Si tratta del modo peggiore per affrontare la “stagione del dolore” che contraddistingue tutte le esistenze umane. Restare soli, separati, divorziati o peggio single, di fronte all’appuntamento con la decadenza della salute, significa volersi fare veramente del male. Inequivocabilmente la sofferenza, sia per una donna che un uomo, vissuta nello status di single è infinitamente peggiore, più lunga e devastante, rispetto al normale standard sociale che dovrebbe considerare le persone unite da un rapporto d’amicizia, convivenza o coniugale. Comunque, pur essendo single, un adulto per gestire il momento della sofferenza dovrebbe costruire un’intensa relazione virtuale e sociale con il maggior numero possibile di persone, compensando la solitudine esistenziale che si è inflitto. Ci sono casi di successo per single sia femminili come maschili, pur rappresentando un arrangiamento.

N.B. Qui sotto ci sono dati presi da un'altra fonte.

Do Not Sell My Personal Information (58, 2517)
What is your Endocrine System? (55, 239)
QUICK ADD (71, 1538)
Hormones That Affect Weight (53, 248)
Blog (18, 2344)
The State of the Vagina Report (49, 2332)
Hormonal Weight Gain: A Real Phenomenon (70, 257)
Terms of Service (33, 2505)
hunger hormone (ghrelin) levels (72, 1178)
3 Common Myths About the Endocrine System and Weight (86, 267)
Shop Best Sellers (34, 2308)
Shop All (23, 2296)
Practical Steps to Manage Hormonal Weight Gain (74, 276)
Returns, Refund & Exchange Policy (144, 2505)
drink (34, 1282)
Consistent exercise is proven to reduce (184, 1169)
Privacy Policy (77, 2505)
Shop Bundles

Va comunque segnalata, anche in quest’ambito, come la crisi della personalità moderna si esprima in una grave incapacità di relazione sociale e affettiva, le cui ricadute non si limitano al nervosismo di base nei rapporti tra adulti o alle separazioni tra coppie (al 60% se include anche quelle di fatto oltre le coniugate che si attestano al 42%) ma colpiscono poi l’essenza della vita riducendone la qualità, soprattutto nella sua fascia alta, intercettando l’età del dolore. Non si vuole propagandare la vita di coppia solo in funzione d’assistenza nella vecchiaia, ma questo aiutarsi fino in fondo sta scritto nel cuore degli umani e nella civiltà delle relazioni umane degli ultimi 50mila anni, non sconfessabili dai disorientamenti e confusione di questi decenni di società globalizzata.

Conclusione

La fase del dolore in una vita di coppia rappresenta un passaggio inevitabile che va preparato per tempo educandosi uno all’altro. Presentarsi impreparati o con gravi fratture emotive e sentimentali “all’appuntamento del dolore”, vuol dire esporsi al concreto rischio di soffrire ancora di più. Si apre in questo modo non solo una riflessione per la sociologia del dolore, ma una pedagogia del dolore, ancora sconosciuta nella nostra civiltà.